Qué pasos exige la ley antes de reclamar la deuda
Para iniciar el procedimiento, no basta con decir que alguien debe dinero. La comunidad debe acompañar la demanda con un certificado del acuerdo de liquidación de la deuda. Ese documento lo emite quien ejerce las funciones de secretario, con el visto bueno del presidente, salvo el supuesto previsto para el secretario administrador profesional con cualificación reconocida.
El certificado debe detallar el importe adeudado y su desglose. Además, la comunidad tiene que acreditar que notificó la deuda al propietario. La Ley de Propiedad Horizontal permite incluso una notificación subsidiaria en el tablón de anuncios o en un lugar visible de la comunidad durante al menos tres días.
También se pueden incluir en la petición inicial las cuotas aprobadas que venzan hasta la notificación, junto con gastos y costes derivados de la reclamación, incluidos los del secretario administrador.
Qué puede pasar si el propietario no paga o se opone
Si el propietario recibe la reclamación y no paga, el asunto puede avanzar por la vía judicial. Y si se opone al proceso monitorio, la comunidad puede solicitar el embargo preventivo de bienes suficientes para cubrir la cantidad reclamada, los intereses y las costas.

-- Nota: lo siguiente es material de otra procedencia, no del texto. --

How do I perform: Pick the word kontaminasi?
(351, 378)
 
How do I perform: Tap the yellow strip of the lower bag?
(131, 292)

El BOE recoge que el tribunal acordará ese embargo preventivo sin que la comunidad tenga que prestar caución, aunque el deudor puede evitarlo si aporta las garantías previstas por la ley procesal.
La deuda puede salir más cara que la cuota impagada. Si la comunidad utiliza abogado o procurador para reclamar, el deudor deberá pagar sus honorarios y derechos dentro de los límites legales, tanto si atiende el requerimiento como si no comparece ante el tribunal.

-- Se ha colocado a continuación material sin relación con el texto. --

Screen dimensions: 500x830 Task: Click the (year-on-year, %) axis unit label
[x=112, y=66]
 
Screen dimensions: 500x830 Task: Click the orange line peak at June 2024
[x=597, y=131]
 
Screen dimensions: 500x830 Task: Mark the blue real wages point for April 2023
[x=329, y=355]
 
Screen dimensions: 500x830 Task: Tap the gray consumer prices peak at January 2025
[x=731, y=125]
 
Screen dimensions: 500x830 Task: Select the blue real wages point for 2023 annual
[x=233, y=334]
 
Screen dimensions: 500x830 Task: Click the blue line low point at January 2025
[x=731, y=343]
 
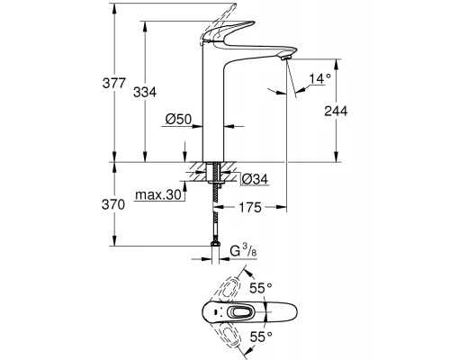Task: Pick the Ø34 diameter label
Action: pyautogui.click(x=256, y=180)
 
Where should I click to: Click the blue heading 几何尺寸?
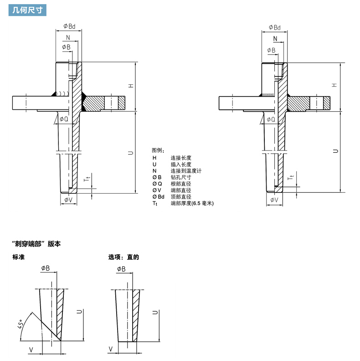27,10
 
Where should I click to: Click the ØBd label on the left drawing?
69,26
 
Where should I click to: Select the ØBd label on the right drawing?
275,27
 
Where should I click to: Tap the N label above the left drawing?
68,37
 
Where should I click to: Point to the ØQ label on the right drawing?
271,119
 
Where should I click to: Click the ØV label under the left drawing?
68,200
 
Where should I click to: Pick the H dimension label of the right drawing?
334,85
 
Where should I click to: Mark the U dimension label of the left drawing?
130,153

En caso de oposición, se aplican las reglas generales sobre costas, pero si la comunidad obtiene una sentencia totalmente favorable, esos gastos también pueden incluirse.

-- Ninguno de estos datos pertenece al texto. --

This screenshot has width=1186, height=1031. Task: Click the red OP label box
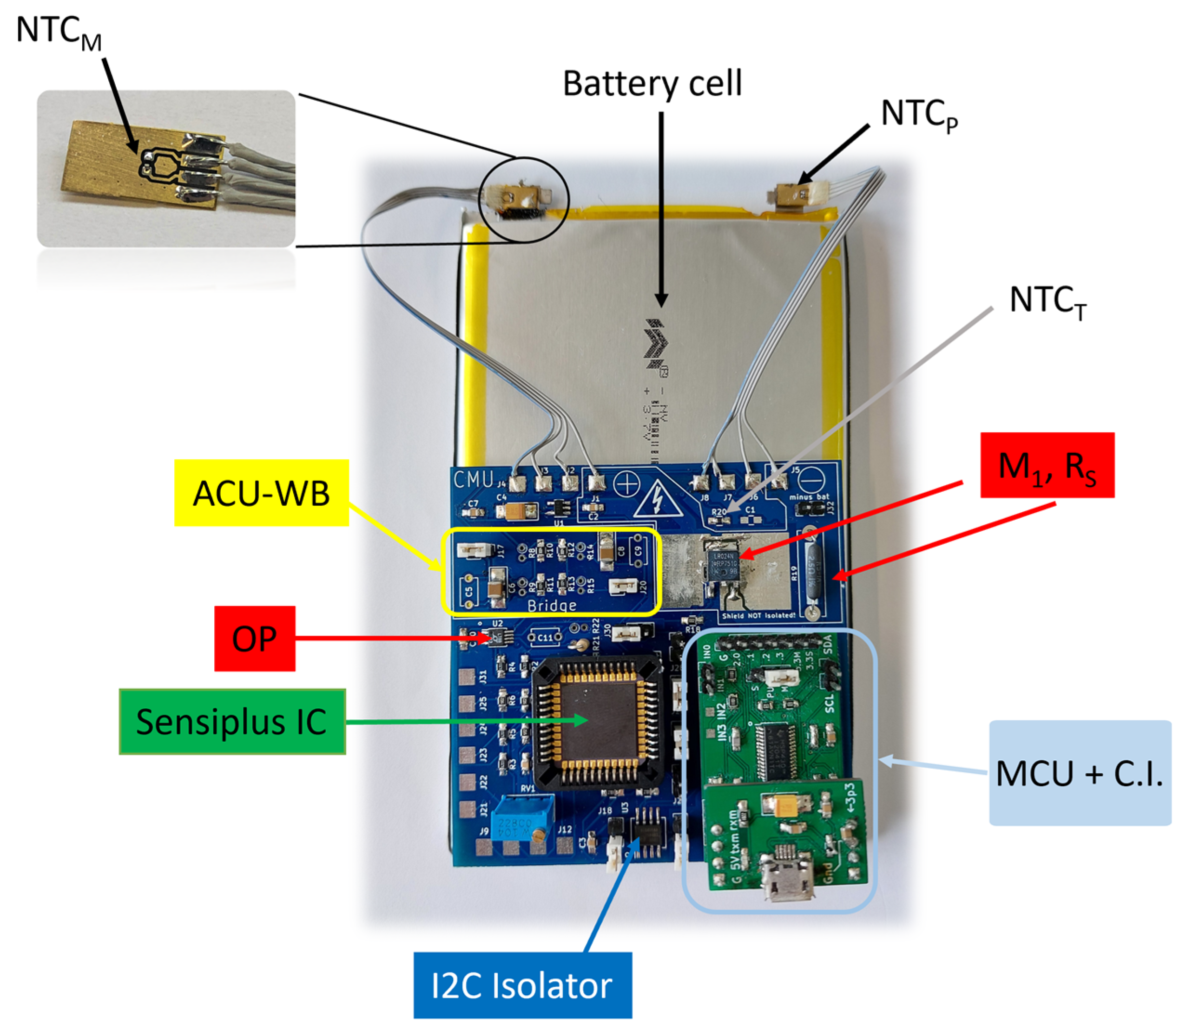pos(255,638)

La ley también permite medidas disuasorias mientras dure la morosidad. La junta puede acordar intereses superiores al interés legal o la privación temporal del uso de servicios o instalaciones, siempre que esas medidas no sean abusivas, desproporcionadas ni afecten a la habitabilidad de la vivienda. No pueden aplicarse con carácter retroactivo y pueden incorporarse a los estatutos comunitarios.

Además, el impago tiene efectos dentro de la propia comunidad. La convocatoria de las juntas debe incluir la relación de propietarios que no estén al corriente en el pago de deudas vencidas y advertir de la posible privación del derecho de voto en los casos previstos por la ley.
En un edificio, dejar de pagar no queda encerrado en la cuenta bancaria de la comunidad: puede terminar en una reclamación judicial, en intereses, en costas y en una pérdida real de capacidad para decidir sobre asuntos comunes.